# Lifts onto tile



## Karalee (Mar 7, 2005)

Ok, the emulsion has sucked itself to the tile, so it seems to work really well. I just threw one on the scanner:









Must. Get. More. Film.


----------



## terri (Mar 7, 2005)

Hey!   I think it looks great!    :thumbup:   

I was hoping you'd be able to scan it so we could see.      You have success!

Interesting image, too.   I like it.   Where was this taken?


----------



## Karalee (Mar 7, 2005)

I took it yesterday on my way into town, theres this weird garage behind the fire station in Polson, MT that I saw and totally cracked up laughing when I saw this. I couldnt get my old a$$ polaroid to do what I wanted it to do though, so I think Im gonna head back up there with some slide film 

Once I get a few done Ill take some photos of the tile, I couldnt get it to scan that well.


----------



## terri (Mar 7, 2005)

I love the red door on this image, though.   Glad it was so easy!!   
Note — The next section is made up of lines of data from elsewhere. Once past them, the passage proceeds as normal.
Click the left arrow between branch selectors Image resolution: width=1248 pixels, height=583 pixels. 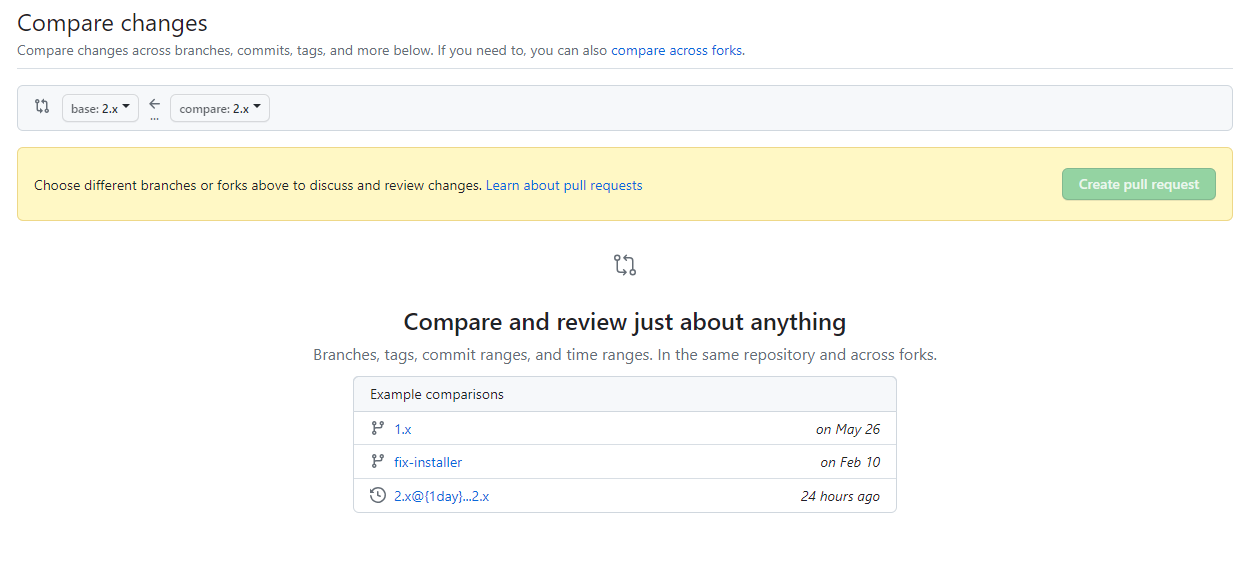(x=154, y=102)
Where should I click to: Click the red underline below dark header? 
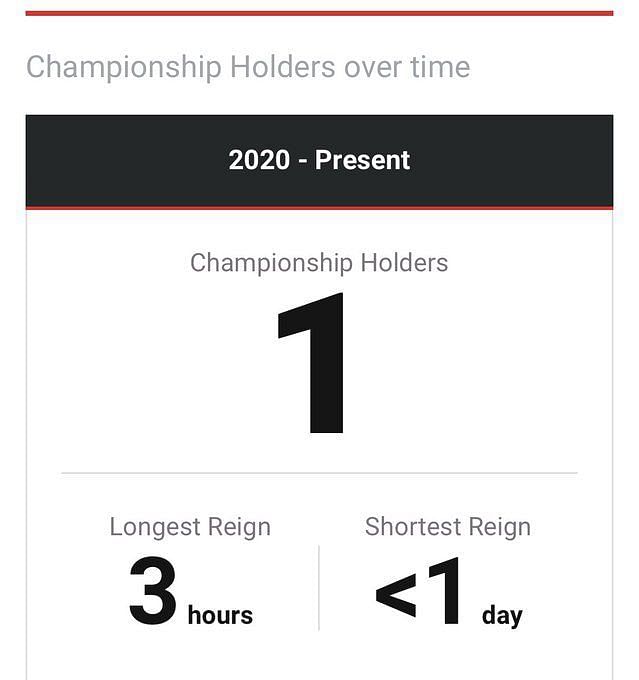click(x=319, y=208)
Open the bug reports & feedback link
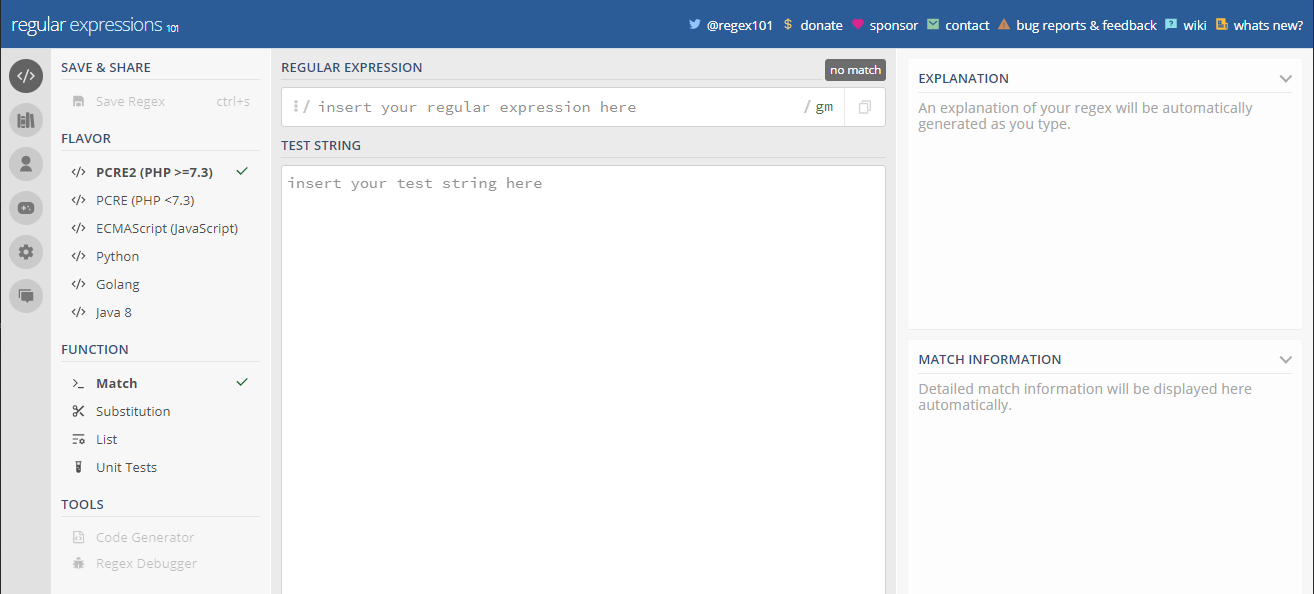The image size is (1314, 594). (x=1084, y=25)
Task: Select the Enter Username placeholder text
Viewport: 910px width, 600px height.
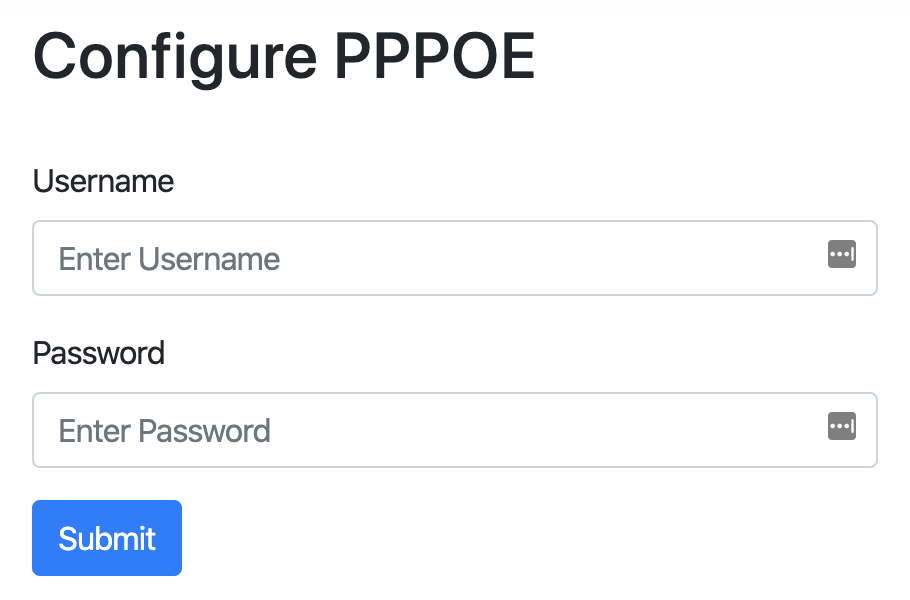Action: pos(169,259)
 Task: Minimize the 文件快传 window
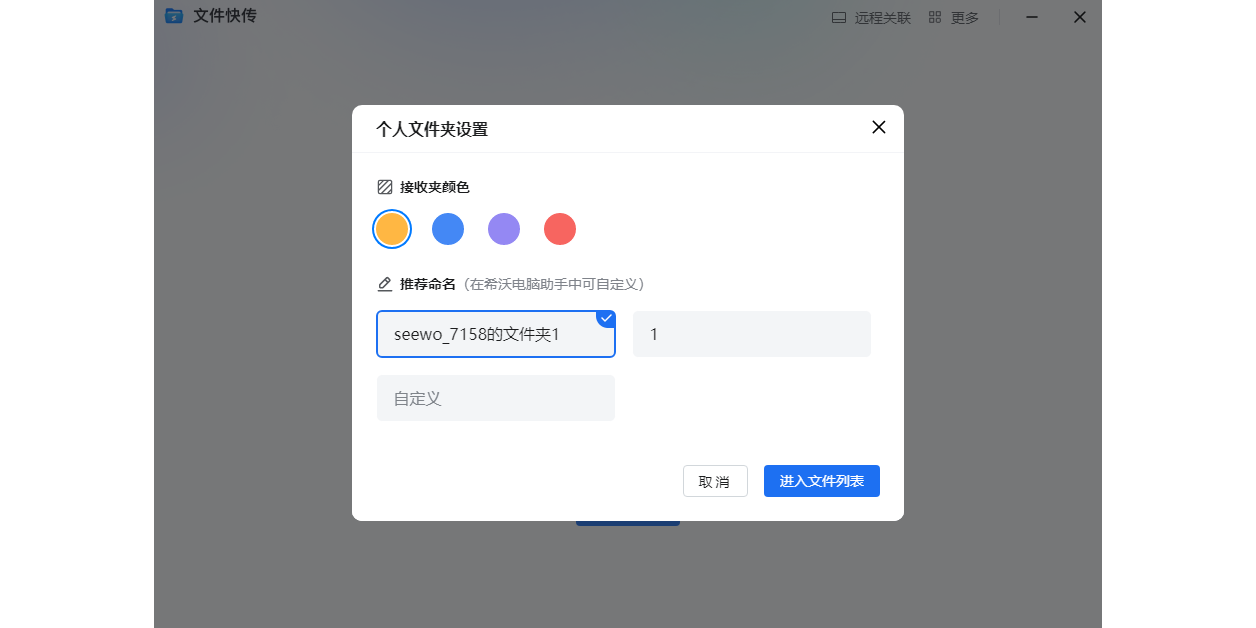[1032, 17]
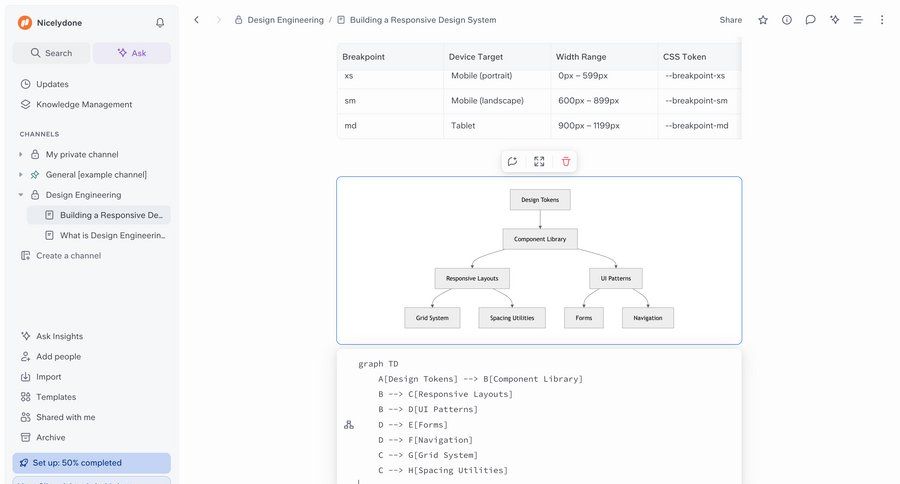
Task: Expand My private channel tree
Action: click(x=21, y=154)
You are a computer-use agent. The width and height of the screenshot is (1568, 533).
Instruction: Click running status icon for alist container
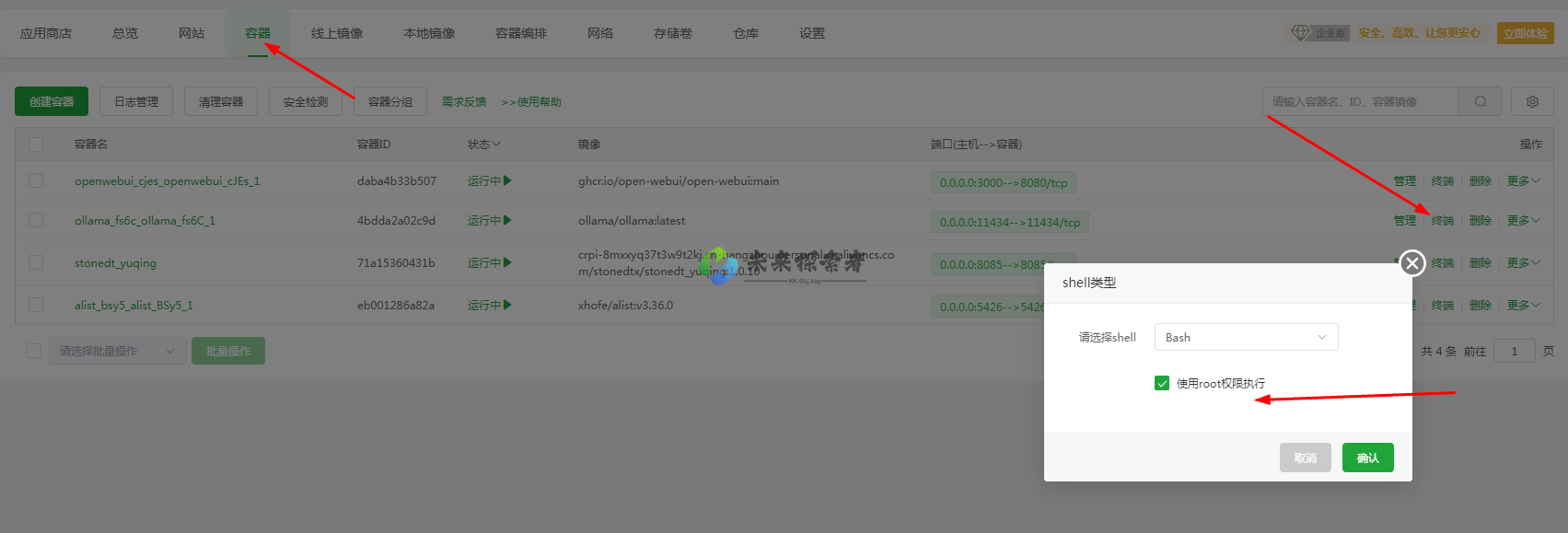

I have a weird curved piece of glazed pottery that seems to be crying for me to try something like this.   I've just been chicken, since it's curved.   This gives me some hope that the emulsion will *bite* without me having to worry too much about the medium or not being able to roll it with the brayer.   

[sigh] so many projects, so little time.   And, at the moment, I'm like you.....so little film.


----------



## oriecat (Mar 7, 2005)

Kara, that's really cool!  Love the poster of James.


----------



## Heather (Mar 9, 2005)

Yaaayy!  That's awesome!  Très bien!!!


----------